Seja como senhor Manjushri ou Avalokiteshvara, ou Vajrapani—faça as mesmas coisas que eles fizeram!

Cuidado com a tendência em sua mente que está sempre querendo paz, paz, paz. ‘Eu só quero paz! ’ O que é essa paz de qualquer maneira? É sono, é o pensamento de apenas não querer fazer isso, apenas querer dormir e ser preguiçoso.

Não seja levado a se sentir emocionalmente e mentalmente exausto. Antes que isso aconteça, você tem que se encarregar da sua vida para fazê-la funcionar. Se você é um adolescente, eu posso entender essa tendência, mas não com alguém que quer ser um bodhisattva no mundo. Mesmo em um nível comum, não se pode realizar nada ao sempre ceder e alimentar esses hábitos.

Você precisa de entusiasmo! Sem entusiasmo você não terá nenhuma estrutura para se manter em pé e andar para frente. Portanto, antes de assumir o caminho e sonhar em se tornar um bodhisattva, você precisa de uma certa quantidade de entusiasmo e coragem para assumir o comando.

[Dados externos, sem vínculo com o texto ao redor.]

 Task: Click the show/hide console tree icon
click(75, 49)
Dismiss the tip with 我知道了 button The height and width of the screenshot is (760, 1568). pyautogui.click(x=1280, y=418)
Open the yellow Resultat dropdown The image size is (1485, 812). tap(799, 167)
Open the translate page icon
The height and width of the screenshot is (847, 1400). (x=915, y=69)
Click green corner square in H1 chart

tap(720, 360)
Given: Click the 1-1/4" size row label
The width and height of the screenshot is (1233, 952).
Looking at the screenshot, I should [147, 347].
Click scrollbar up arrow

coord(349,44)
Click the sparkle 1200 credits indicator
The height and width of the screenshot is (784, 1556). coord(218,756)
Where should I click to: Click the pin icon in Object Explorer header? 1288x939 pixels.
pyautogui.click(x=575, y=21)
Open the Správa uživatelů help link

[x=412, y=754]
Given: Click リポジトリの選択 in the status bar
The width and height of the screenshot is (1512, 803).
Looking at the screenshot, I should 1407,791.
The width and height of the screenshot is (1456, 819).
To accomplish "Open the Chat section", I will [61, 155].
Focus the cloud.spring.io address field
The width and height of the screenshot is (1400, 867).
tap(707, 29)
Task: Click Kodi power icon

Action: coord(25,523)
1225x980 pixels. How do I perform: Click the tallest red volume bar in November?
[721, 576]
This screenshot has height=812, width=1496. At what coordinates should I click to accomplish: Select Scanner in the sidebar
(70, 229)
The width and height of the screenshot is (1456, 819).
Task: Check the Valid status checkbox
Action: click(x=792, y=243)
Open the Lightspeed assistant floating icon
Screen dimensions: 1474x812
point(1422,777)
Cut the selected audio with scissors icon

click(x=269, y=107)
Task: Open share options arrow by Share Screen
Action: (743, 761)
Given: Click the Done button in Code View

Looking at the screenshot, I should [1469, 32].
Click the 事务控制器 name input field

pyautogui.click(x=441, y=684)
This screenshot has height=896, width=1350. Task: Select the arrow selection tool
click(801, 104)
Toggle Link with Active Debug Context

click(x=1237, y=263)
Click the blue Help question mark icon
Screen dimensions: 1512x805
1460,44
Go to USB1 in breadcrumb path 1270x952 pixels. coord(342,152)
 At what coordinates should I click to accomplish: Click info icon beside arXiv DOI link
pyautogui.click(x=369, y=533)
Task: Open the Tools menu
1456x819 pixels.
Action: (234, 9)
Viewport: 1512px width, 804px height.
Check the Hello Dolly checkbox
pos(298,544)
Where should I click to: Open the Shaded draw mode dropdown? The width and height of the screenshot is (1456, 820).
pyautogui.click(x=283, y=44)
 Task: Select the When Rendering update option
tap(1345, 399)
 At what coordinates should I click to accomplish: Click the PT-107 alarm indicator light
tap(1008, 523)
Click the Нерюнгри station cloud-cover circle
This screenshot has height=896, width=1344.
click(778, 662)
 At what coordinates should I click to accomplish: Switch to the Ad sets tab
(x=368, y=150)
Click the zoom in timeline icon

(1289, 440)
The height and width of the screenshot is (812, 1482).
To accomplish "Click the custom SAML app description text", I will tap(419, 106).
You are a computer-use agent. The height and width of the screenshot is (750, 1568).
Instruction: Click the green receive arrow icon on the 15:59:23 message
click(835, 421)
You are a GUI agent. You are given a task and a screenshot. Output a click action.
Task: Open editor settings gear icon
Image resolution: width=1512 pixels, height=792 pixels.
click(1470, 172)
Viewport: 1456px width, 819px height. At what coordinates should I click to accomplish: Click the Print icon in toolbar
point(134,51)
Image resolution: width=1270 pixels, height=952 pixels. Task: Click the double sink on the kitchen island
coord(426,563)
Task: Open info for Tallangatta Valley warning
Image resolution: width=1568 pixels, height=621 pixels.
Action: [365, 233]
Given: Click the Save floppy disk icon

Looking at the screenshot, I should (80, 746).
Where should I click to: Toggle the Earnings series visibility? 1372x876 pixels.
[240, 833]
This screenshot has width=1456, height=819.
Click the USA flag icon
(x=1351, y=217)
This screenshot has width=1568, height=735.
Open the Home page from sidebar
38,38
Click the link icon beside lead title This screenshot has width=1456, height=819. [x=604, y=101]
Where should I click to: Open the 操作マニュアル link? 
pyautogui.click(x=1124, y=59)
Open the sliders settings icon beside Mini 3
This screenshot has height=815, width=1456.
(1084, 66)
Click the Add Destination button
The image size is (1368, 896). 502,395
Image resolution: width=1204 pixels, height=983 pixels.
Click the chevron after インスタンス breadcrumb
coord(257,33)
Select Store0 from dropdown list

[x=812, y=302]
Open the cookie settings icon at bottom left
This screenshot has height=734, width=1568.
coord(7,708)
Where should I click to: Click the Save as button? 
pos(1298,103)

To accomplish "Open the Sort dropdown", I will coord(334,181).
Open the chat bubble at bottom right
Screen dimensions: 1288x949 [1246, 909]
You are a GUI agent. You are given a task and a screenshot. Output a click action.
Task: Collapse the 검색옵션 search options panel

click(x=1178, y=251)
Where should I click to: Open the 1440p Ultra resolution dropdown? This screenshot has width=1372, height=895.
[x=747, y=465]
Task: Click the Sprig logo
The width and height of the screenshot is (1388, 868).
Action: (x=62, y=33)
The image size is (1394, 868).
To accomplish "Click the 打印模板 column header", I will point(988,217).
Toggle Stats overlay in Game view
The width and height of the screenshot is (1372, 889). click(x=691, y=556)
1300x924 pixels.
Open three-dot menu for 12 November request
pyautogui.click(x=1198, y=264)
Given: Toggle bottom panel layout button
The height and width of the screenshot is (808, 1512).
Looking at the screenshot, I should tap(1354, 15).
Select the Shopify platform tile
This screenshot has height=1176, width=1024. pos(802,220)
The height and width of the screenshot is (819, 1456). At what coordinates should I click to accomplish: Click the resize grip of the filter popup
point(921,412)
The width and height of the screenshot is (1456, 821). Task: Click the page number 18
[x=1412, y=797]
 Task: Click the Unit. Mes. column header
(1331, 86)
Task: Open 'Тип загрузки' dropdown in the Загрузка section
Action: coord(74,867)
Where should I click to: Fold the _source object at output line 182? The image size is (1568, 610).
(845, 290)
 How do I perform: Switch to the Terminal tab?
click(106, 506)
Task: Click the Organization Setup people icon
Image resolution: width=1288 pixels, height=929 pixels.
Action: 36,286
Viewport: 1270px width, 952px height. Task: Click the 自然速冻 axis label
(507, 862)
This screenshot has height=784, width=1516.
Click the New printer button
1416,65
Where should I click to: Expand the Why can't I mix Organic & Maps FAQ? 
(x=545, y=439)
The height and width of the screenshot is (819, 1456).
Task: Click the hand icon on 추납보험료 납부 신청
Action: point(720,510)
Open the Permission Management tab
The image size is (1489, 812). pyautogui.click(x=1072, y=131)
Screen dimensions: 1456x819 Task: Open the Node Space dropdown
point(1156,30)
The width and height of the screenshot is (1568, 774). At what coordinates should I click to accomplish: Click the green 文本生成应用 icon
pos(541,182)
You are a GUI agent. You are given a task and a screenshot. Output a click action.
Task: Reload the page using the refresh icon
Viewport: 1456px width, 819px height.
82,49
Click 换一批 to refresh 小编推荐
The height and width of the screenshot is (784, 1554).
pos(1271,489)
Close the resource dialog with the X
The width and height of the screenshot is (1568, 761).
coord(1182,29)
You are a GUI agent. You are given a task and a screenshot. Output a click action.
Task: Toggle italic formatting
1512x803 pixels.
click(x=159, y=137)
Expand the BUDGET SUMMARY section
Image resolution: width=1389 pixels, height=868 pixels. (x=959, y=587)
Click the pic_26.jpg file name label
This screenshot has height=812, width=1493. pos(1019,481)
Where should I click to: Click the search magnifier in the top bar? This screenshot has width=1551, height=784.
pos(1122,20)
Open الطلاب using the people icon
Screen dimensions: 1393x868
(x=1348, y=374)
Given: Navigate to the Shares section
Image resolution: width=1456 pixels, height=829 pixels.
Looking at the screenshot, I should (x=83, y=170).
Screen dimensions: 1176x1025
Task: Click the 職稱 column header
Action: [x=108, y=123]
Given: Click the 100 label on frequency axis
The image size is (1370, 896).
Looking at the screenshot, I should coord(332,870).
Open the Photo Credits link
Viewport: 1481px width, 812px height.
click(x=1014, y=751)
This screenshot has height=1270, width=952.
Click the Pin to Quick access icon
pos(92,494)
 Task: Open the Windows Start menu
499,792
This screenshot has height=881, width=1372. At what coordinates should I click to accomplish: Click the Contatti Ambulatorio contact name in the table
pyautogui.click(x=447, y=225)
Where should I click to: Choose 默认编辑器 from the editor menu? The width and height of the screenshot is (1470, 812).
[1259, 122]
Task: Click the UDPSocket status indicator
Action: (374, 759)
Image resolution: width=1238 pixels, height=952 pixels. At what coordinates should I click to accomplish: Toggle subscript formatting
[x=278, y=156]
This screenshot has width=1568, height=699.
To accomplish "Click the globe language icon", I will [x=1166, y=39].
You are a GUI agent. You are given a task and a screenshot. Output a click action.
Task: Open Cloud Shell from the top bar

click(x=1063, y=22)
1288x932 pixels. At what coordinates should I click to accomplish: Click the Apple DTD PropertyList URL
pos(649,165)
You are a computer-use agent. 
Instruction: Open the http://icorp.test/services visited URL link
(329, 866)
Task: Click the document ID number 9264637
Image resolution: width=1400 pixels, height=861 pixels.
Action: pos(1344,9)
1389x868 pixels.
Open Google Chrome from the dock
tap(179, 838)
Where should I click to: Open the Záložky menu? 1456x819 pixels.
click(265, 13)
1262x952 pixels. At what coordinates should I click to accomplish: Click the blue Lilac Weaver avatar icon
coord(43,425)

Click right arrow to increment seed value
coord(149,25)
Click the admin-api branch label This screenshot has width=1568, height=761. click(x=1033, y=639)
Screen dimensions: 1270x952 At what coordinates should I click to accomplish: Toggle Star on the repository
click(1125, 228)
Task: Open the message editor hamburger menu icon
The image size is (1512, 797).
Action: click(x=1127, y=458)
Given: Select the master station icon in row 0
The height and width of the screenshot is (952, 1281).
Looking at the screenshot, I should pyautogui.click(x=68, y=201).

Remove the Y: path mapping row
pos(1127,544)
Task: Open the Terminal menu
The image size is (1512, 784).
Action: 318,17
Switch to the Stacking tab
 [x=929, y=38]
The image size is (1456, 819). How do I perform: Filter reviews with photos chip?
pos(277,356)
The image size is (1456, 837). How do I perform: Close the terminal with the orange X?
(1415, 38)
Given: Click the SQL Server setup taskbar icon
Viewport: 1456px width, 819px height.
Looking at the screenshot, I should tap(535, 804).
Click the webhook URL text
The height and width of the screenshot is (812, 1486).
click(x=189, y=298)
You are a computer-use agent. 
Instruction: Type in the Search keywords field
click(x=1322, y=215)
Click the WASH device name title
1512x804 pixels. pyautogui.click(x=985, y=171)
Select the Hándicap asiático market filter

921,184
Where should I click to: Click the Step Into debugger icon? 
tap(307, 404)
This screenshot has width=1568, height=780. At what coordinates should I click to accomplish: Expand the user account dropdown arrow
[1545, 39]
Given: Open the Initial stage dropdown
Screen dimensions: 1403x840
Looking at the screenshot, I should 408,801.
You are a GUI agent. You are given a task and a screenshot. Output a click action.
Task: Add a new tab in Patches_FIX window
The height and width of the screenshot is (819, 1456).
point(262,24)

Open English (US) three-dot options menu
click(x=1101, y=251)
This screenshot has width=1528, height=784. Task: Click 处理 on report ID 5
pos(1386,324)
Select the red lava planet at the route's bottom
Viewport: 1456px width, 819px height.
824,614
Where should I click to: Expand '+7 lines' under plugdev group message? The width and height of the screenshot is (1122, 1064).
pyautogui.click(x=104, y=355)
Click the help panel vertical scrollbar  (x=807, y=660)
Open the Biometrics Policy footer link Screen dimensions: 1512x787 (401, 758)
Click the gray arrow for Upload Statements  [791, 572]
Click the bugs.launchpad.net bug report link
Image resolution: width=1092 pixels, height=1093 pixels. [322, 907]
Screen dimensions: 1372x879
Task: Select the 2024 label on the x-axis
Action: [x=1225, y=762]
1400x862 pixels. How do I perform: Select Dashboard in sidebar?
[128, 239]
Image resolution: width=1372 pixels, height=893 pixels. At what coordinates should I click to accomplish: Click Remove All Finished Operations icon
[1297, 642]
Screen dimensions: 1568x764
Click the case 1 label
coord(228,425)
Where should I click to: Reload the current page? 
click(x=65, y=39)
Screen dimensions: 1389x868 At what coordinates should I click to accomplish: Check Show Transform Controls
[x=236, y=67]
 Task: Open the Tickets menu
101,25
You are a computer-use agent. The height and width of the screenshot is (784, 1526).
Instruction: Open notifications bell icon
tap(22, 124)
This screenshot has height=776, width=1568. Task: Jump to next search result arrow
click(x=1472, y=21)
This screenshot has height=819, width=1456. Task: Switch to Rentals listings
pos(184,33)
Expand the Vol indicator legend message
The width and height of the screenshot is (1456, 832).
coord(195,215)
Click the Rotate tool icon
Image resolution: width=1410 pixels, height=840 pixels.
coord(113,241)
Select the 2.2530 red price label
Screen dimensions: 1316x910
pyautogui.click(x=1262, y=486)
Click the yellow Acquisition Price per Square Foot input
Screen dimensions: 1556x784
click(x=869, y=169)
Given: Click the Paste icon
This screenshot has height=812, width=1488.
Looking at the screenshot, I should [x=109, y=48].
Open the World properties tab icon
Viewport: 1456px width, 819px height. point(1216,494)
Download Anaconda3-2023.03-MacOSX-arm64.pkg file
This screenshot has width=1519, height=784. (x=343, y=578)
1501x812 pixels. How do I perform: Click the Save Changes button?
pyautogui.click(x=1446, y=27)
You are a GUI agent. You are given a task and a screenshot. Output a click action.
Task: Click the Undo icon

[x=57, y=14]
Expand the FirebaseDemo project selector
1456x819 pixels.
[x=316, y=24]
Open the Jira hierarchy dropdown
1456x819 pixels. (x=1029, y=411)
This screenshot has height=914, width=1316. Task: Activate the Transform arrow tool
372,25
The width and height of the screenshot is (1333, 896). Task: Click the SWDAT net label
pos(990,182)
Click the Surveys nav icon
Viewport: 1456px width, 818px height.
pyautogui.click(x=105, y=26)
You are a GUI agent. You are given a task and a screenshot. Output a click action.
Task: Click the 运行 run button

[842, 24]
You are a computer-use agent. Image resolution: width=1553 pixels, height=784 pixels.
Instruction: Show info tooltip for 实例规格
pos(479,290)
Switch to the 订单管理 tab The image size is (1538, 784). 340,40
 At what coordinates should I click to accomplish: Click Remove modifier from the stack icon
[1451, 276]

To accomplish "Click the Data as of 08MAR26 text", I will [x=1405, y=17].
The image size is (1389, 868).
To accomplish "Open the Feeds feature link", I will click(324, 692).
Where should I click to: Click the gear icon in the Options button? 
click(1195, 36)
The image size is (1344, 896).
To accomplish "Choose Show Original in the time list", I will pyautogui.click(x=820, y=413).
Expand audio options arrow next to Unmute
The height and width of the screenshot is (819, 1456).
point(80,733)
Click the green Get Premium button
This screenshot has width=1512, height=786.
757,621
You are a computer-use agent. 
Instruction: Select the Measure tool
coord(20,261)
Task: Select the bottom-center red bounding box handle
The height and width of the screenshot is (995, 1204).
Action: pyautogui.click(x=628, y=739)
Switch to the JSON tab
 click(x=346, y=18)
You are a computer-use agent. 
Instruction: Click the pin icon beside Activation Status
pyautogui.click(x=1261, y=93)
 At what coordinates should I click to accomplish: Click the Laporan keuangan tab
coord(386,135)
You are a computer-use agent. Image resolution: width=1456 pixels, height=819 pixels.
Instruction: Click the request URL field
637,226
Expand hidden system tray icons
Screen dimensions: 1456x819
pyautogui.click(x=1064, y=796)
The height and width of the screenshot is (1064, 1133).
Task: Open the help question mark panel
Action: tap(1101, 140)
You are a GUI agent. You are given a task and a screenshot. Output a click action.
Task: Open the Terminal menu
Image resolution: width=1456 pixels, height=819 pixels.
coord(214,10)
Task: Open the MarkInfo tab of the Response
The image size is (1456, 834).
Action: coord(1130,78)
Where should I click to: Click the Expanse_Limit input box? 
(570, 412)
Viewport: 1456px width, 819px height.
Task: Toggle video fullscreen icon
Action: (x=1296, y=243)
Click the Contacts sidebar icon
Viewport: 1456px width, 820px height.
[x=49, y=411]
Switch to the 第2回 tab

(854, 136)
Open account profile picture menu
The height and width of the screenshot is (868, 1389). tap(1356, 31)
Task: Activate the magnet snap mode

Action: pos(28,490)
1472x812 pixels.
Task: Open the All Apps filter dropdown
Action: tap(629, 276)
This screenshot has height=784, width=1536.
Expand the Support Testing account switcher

É também a forma como vamos lidar com as circunstâncias difíceis e como vamos lidar com o nascimento, velhice, doença e morte. Estamos todos ficando velhos, isso já está acontecendo. Se você pensa consigo mesmo: ‘Eu não sou bom. Eu sou um fracasso em tudo. Eu não posso fazer nada’, isso é chamado de ‘auto depreciação’. Isso não é o comportamento de um verdadeiro coração nobre com genuína humildade — uma verdadeira prática budista. Auto depreciação não é uma prática!

É uma perda de seu orgulho próprio. Talvez quando somos um homem ou mulher jovens nos habituamos a ter orgulho, mas, depois, perdemos. Este é shungpa em Tibetano, —é como propositadamente tentar se afundar em uma falta de confiança. Mas desistir da vida e de suas tarefas só vai trazer desastres.

Portanto, temos de reunir o nosso orgulho próprio para agirmos. Como observa Shantideva, usar o orgulho e arrogância em tais situações ajuda a superar as suas neuroses. Pode servir-lo muito para alcançar o que você deseja. Portanto, este é um ponto muito, muito importante para os praticantes.

Porque precisamos de paixão para sermos um Bodhisattva, temos de estar dispostos, e saber como essa disposição irá abrir uma centena de portas. Sem esta disposição, nem uma única porta se abrirá para nós no caminho ou na vida em geral. E ai?

Ficamos tentando proteger essa existência que não pode ser protegida. Esse tipo de existência vai acabar sem qualquer alegria ou vida, mas mesmo assim ainda tentamos protegê-la. Nós, então, nos tornamos como um molusco que se encontra bem fechado.

Nós não queremos nos transformar em um molusco. Queremos ser bodhisattvas, e para isso precisamos estar dispostos e corajosos!